Ночь была совсем на исходе. Канал налился тяжелой водой. Лодки, переполненные рабочими, проплывали мимо.

Дрозд, съевший свою порцию риса, радостно приветствовал сытый день. Ма привязывал к ошейнику длинную веревку. Нон снимал с крыши просохшие сети. Из глубины шалаша снова донесся кашель.

– Вставай, Тяо, – сказал Син.

– У меня нет сил… – послышался прерывистый топот, – я еще полежу…

– Разве Тяо сберег свою голову! – с горечью воскликнул Чен. – Ему девятнадцать лет, а он прикован к постели. Два года проработал он на спичечной фабрике, и уже ядовитый фосфор сжег его легкие. Он рассовал свою жизнь по спичечным коробкам, и она потухает с каждой спичкой.

Нон, перекинув на руку сети, тихо побрел к своему сампану.

– Нет! – горячился Чен, – мы не должны бояться! Каждая минута страха – наша гибель!

– Скорее, Чен, – донеслось с лодки.

Чен снял с колышка потрепанную кепку и весело свистнул, проходя мимо дрозда. Дрозд ответил протяжной трелью.

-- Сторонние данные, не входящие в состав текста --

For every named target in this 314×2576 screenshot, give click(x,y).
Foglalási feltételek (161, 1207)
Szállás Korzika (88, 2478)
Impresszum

– Два дрозда, – проворчал Ма, нащупывая палкой дорогу. Сампан черепахой полз по каналу. Чен лежал на дне лодки, накрытый сетями.

– Ты говоришь, – юля веслом, удивлялся Нон, – что в России нет теперь мандаринов?!

– Нет мандаринов, – глухо донеслось из-под сетей.

– А кто же живет во дворцах?

– Такие люди, как мы с тобой…

– Как я! – зажмурился Нон и чуть не слетел в воду: сампан задел за ферму моста.

– Цхао!.. – растерянно выругался старик.

Сампан проскользнул под мостом и, выйдя на реку поплыл вниз по течению. Шаланды и катера угрожали со всех сторон. Нон замолчал, поглощенный заботами. Молчал и Чен. Сквозь квадраты сетей виднелось клетчатое небо.

Река шумела и сотрясалась. Пароходы кипятили воду винтами. Вытянутые руки кранов несли полные пригоршни ящиков. Мелькали белые трубы военных судов. Через борт летели прохладные брызги.

Сампан стукнулся носом о берег.

– Вылезай! – услышал Чен. – Никого нет… Он сбросил сети и вскочил на ноги.

– Спасибо, Нон. Вечером увидимся… Чен спрыгнул на берег и зашагал к докам.

Стальные дятлы звонко долбили кору пароходных обшивок. Обвивали железо гремучие цепи.

Чен вошел в узкий проход между заборами. Каменный ствол трубы обозначил фабрику: он слегка дымился. В заборную щель был виден безлюдный двор. Ухватившись за верхнюю доску, Чен перелез через забор.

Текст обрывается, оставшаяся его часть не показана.